• _EXERCISE_
Find the lines of the listing that contain the string "text", and return them.

• _THE INPUT_

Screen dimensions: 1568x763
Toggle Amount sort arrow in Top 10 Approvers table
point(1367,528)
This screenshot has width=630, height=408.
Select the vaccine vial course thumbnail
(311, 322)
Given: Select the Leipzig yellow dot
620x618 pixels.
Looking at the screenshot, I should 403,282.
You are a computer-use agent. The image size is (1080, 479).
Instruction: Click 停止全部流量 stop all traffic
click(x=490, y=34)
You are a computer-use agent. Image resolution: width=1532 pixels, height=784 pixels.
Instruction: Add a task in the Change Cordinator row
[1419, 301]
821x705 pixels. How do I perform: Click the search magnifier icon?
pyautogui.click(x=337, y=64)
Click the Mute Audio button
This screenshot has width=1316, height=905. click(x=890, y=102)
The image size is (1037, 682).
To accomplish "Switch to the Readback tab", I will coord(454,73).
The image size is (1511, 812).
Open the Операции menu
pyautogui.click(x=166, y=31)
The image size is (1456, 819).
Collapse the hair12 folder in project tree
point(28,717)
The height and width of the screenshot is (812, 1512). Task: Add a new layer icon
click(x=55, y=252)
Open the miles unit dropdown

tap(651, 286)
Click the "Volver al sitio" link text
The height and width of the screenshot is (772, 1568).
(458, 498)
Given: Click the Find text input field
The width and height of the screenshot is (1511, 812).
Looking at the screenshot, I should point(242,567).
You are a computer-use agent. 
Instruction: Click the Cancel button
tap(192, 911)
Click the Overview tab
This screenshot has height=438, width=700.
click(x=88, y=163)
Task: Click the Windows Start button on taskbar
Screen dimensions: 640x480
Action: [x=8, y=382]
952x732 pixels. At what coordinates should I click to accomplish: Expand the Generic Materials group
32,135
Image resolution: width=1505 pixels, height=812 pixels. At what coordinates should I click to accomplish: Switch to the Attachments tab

• _SOLUTION TO THE PROBLEM_
Click the "Volver al sitio" link text
Given: Click the Find text input field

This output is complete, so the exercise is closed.